# START OF Input material
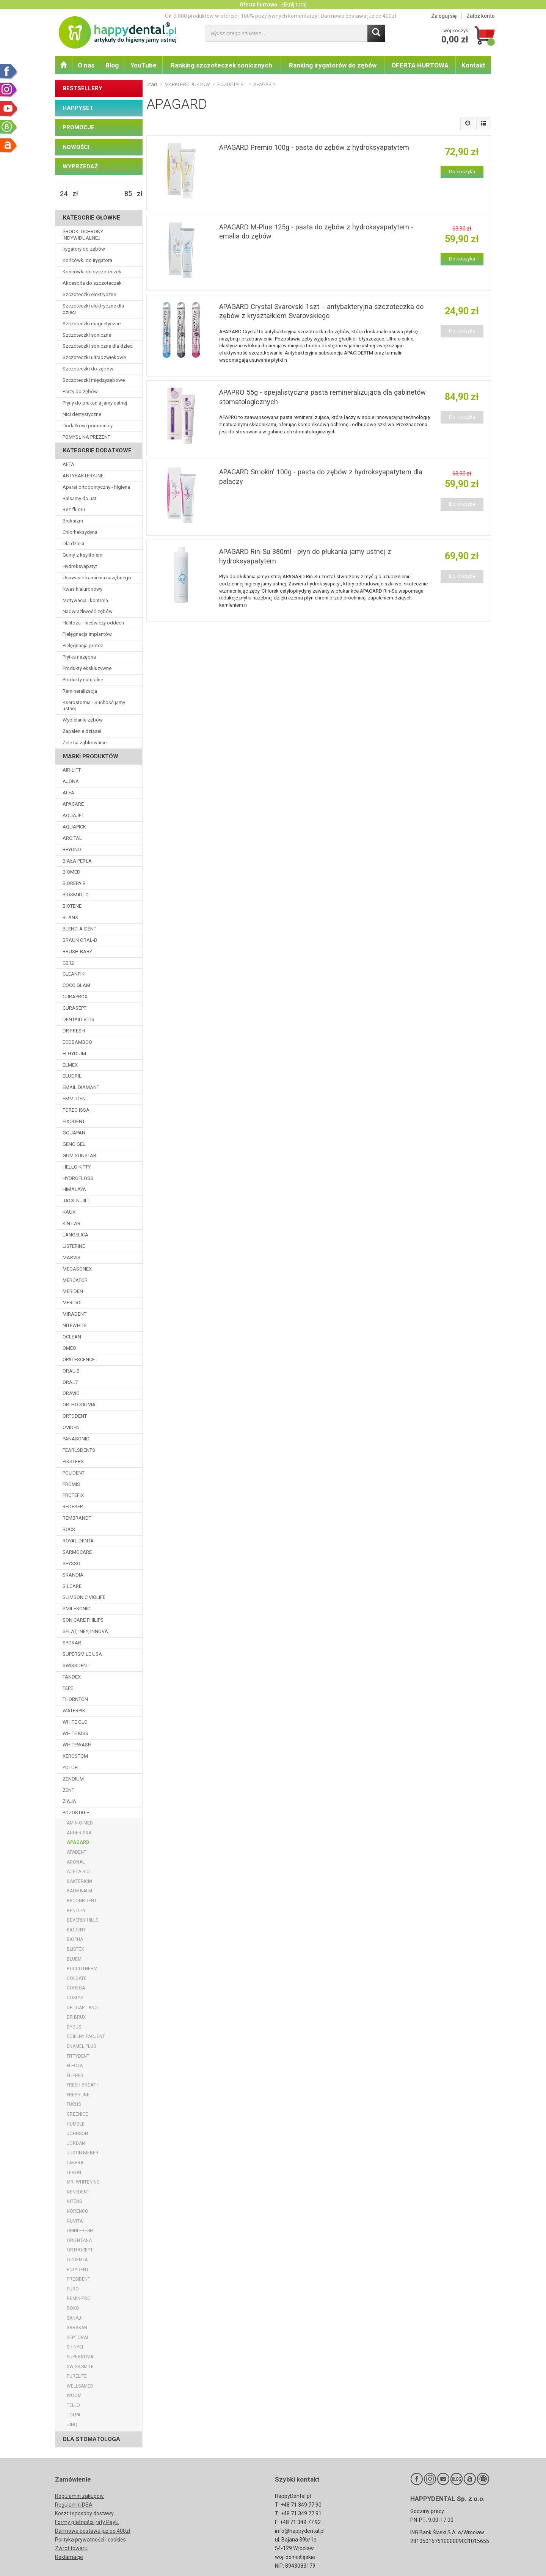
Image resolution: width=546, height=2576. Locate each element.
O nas (86, 65)
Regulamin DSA (74, 2505)
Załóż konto (480, 16)
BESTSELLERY (82, 88)
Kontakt (473, 65)
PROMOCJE (78, 127)
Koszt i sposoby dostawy (84, 2513)
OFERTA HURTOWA (420, 65)
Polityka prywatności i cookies (90, 2540)
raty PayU (107, 2522)
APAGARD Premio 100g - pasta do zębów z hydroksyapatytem (314, 147)
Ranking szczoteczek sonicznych (221, 65)
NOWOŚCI (76, 147)
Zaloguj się (444, 16)
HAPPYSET (78, 108)
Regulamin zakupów (79, 2496)
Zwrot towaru (71, 2548)
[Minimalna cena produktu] (63, 193)
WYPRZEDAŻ (80, 166)
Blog (112, 65)
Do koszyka (462, 171)
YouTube (143, 65)
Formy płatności (74, 2522)
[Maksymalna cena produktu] (128, 193)
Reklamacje (69, 2557)
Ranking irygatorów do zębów (333, 65)
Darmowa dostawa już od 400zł (92, 2531)
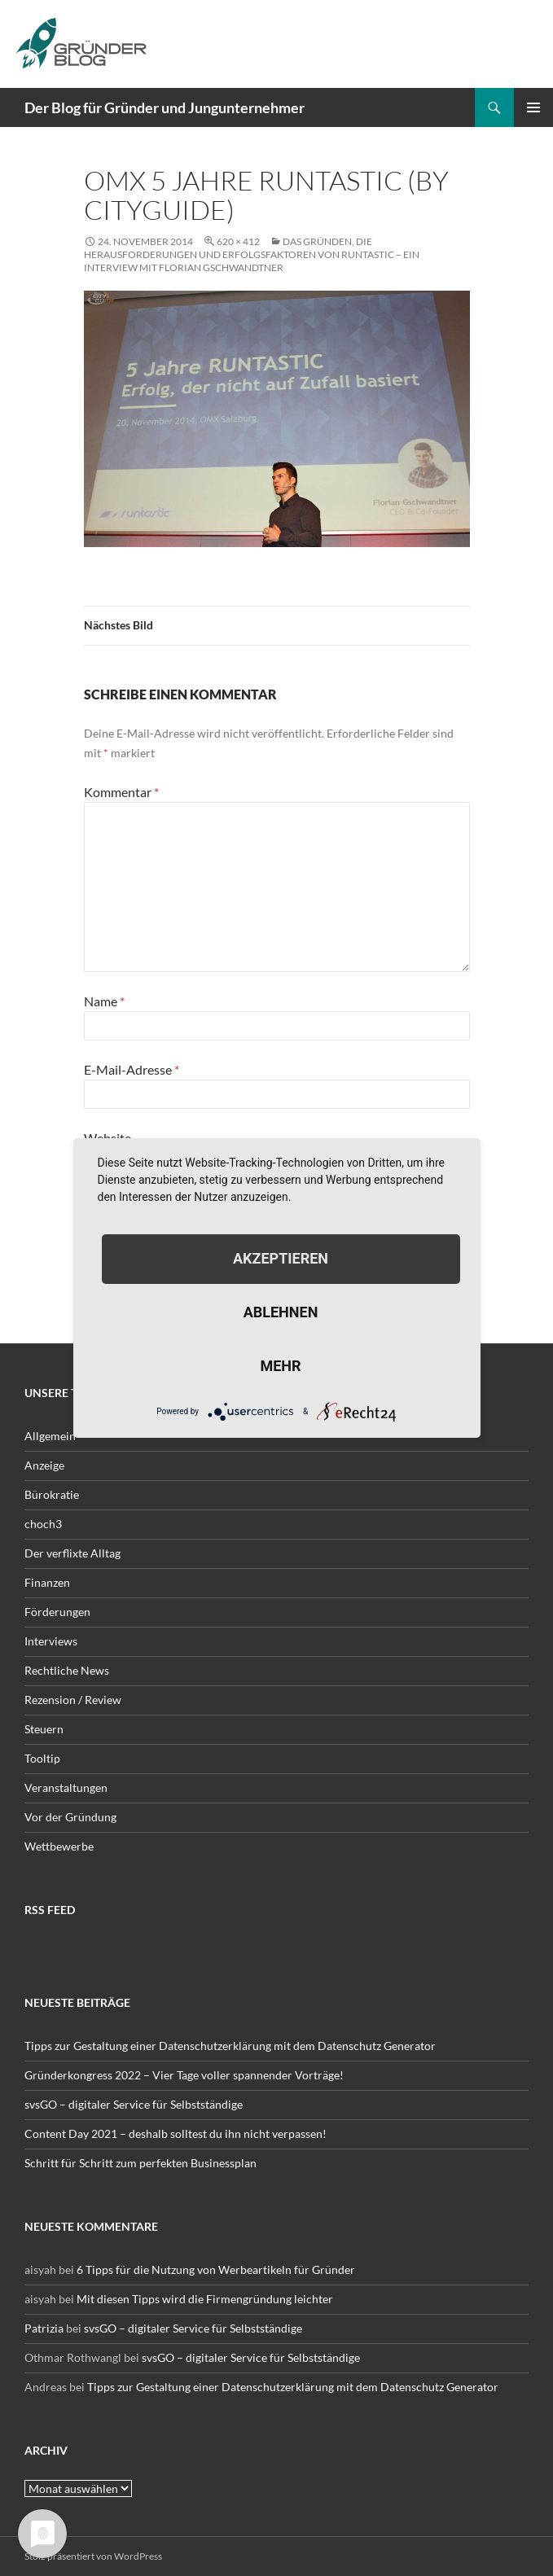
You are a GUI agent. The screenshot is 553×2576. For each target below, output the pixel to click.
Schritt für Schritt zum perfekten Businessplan (140, 2163)
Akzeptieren (280, 1258)
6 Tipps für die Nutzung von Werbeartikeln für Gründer (216, 2269)
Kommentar (121, 792)
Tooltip (42, 1758)
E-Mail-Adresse (131, 1069)
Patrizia (44, 2328)
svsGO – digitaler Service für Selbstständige (133, 2104)
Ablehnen (281, 1312)
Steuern (44, 1729)
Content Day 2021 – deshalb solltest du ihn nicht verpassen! (175, 2133)
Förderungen (57, 1612)
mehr (280, 1365)
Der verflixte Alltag (72, 1553)
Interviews (50, 1641)
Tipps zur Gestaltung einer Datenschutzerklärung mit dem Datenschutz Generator (230, 2045)
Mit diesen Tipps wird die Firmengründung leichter (205, 2299)
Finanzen (47, 1582)
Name (104, 1001)
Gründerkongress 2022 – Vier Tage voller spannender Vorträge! (184, 2075)
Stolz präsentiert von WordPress (93, 2556)
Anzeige (44, 1465)
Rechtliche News (66, 1670)
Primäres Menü (533, 107)
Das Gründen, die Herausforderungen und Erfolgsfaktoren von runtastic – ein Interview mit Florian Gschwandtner (251, 254)
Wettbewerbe (59, 1846)
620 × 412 (238, 241)
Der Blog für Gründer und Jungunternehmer (164, 107)
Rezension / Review (72, 1699)
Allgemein (50, 1436)
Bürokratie (51, 1494)
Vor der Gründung (70, 1817)
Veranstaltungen (66, 1787)
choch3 (43, 1524)
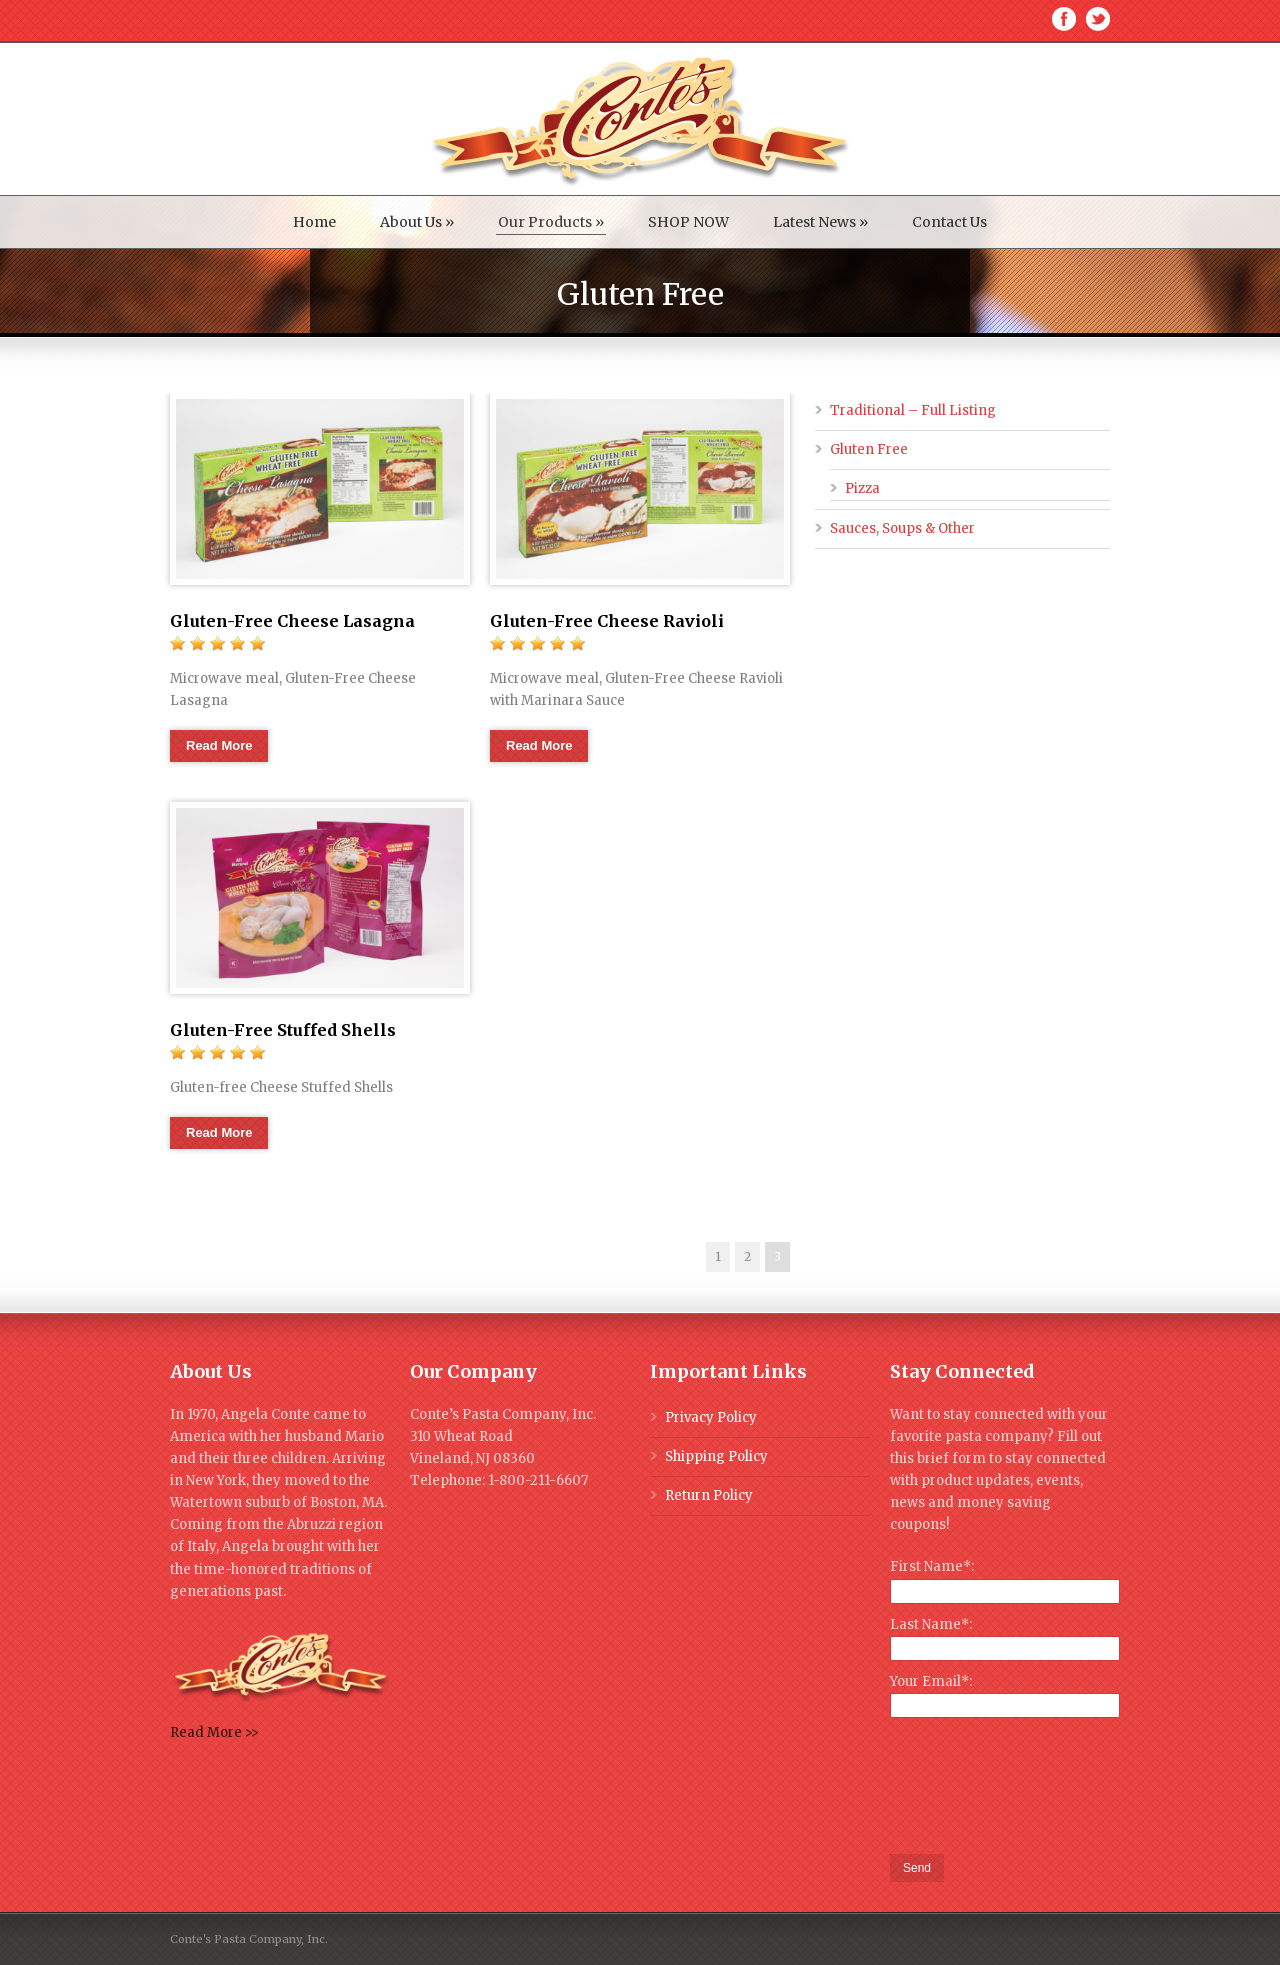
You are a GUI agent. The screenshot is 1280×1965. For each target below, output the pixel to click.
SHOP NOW (688, 222)
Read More (219, 745)
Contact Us (949, 222)
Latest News (820, 222)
# END OF Input material
§ The exercise:
Convert all the lines of the items above into a single numbered list, omitting blank lines and leaving the pictures out.

§ The response:
1. Image resolution: width=546, height=2576. Locate each element.
2. O nas (86, 65)
3. Regulamin DSA (74, 2505)
4. Załóż konto (480, 16)
5. BESTSELLERY (82, 88)
6. Kontakt (473, 65)
7. PROMOCJE (78, 127)
8. Koszt i sposoby dostawy (84, 2513)
9. OFERTA HURTOWA (420, 65)
10. Polityka prywatności i cookies (90, 2540)
11. raty PayU (107, 2522)
12. APAGARD Premio 100g - pasta do zębów z hydroksyapatytem (314, 147)
13. Ranking szczoteczek sonicznych (221, 65)
14. NOWOŚCI (76, 147)
15. Zaloguj się (444, 16)
16. HAPPYSET (78, 108)
17. Regulamin zakupów (79, 2496)
18. Zwrot towaru (71, 2548)
19. [Minimalna cena produktu] (63, 193)
20. WYPRZEDAŻ (80, 166)
21. Blog (112, 65)
22. Do koszyka (462, 171)
23. YouTube (143, 65)
24. Formy płatności (74, 2522)
25. [Maksymalna cena produktu] (128, 193)
26. Reklamacje (69, 2557)
27. Ranking irygatorów do zębów (333, 65)
28. Darmowa dostawa już od 400zł (92, 2531)
29. You are a GUI agent. The screenshot is 553×2576. For each target below, output the pixel to click.
30. Schritt für Schritt zum perfekten Businessplan (140, 2163)
31. Akzeptieren (280, 1258)
32. 6 Tipps für die Nutzung von Werbeartikeln für Gründer (216, 2269)
33. Kommentar (121, 792)
34. Tooltip (42, 1758)
35. E-Mail-Adresse (131, 1069)
36. Patrizia (44, 2328)
37. svsGO – digitaler Service für Selbstständige (133, 2104)
38. Ablehnen (281, 1312)
39. Steuern (44, 1729)
40. Content Day 2021 – deshalb solltest du ihn nicht verpassen! (175, 2133)
41. Förderungen (57, 1612)
42. mehr (280, 1365)
43. Der verflixte Alltag (72, 1553)
44. Interviews (50, 1641)
45. Tipps zur Gestaltung einer Datenschutzerklärung mit dem Datenschutz Generator (230, 2045)
46. Mit diesen Tipps wird die Firmengründung leichter (205, 2299)
47. Finanzen (47, 1582)
48. Name (104, 1001)
49. Gründerkongress 2022 – Vier Tage voller spannender Vorträge! (184, 2075)
50. Stolz präsentiert von WordPress (93, 2556)
51. Anzeige (44, 1465)
52. Rechtliche News (66, 1670)
53. Primäres Menü (533, 107)
54. Das Gründen, die Herausforderungen und Erfolgsfaktoren von runtastic – ein Interview mit Florian Gschwandtner (251, 254)
55. Wettbewerbe (59, 1846)
56. 620 × 412 (238, 241)
57. Der Blog für Gründer und Jungunternehmer (164, 107)
58. Rezension / Review (72, 1699)
59. Allgemein (50, 1436)
60. Bürokratie (51, 1494)
61. Vor der Gründung (70, 1817)
62. Veranstaltungen (66, 1787)
63. choch3 (43, 1524)
64. You are a GUI agent. The screenshot is 1280×1965. For each target below, output the pixel to click.
65. SHOP NOW (688, 222)
66. Read More (219, 745)
67. Contact Us (949, 222)
68. Latest News (820, 222)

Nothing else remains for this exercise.